Guests come to a bar or restaurant to relax, to enjoy themselves. The space itself plays a major role in that. The moment they walk into a bar or restaurant, an impression forms before a single conscious thought. That impression is built from what surrounds them: the surfaces underfoot, the quality of detail, the sense that considered decisions were made. Wood contributes to that impression in a way that is difficult to replicate with other materials. It brings a warmth and spatial depth that guests register immediately, even when they cannot name it.
How wood defines the guest experience in hospitality.
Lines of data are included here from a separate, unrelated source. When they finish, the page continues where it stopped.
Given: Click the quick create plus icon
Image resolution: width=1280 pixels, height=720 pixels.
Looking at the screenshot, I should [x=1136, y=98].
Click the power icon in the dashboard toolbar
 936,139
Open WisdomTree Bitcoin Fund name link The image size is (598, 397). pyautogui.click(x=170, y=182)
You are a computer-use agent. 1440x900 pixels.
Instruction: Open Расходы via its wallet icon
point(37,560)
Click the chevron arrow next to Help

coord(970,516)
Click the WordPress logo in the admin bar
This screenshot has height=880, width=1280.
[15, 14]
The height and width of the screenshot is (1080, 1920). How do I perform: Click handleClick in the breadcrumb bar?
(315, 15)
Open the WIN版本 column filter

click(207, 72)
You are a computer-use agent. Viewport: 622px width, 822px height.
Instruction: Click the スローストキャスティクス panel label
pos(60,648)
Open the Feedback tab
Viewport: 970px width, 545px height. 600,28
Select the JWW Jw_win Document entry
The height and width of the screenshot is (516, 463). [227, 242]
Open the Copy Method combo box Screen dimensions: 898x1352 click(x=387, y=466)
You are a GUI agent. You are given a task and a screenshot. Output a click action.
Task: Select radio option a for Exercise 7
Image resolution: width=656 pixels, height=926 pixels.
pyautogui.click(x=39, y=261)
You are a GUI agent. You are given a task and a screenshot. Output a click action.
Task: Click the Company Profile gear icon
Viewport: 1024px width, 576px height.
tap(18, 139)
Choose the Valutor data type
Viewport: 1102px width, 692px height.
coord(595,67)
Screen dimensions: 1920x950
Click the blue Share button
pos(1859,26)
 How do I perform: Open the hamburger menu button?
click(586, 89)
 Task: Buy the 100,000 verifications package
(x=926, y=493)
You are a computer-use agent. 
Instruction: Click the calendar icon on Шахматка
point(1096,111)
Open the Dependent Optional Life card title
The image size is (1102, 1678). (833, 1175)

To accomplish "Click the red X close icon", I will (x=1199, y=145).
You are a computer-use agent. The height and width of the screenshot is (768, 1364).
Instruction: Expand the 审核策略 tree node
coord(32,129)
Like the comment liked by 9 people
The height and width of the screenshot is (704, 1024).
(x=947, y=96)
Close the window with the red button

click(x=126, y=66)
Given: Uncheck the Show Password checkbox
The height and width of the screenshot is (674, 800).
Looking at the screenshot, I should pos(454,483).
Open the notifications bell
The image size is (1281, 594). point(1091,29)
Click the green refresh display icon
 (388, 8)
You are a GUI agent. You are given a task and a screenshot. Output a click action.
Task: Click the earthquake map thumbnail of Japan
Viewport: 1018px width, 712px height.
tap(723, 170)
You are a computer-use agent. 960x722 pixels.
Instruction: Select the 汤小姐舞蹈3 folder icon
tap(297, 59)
Wood is one of the few materials that actively shapes how a space is experienced. Not as a finish applied at the end of a project, but as a layer that defines atmosphere, communicates quality and gives a space its character. In hospitality contexts, that distinction matters more than anywhere else
In non-residential projects, that quality has a strategic dimension. Hospitality spaces are not visited once. Guests return, and the material needs to hold up across repeated experience. A well-chosen wood floor does not just look right on opening day. It deepens with use. It becomes part of the identity of the space.
The parquet floor in the C-Bar at Hotel Andromeda in Ostend shows how that thinking translates into practice. The bar looks out over the beach at Albert I Promenade, a space with a strong identity. The parquet floor anchors that identity. It connects the interior to its surroundings and adds a warmth that reinforces and completes the atmosphere the space is built around. A result that is only possible when every step of the process, from development and production to installation and long-term care, is managed by the same team.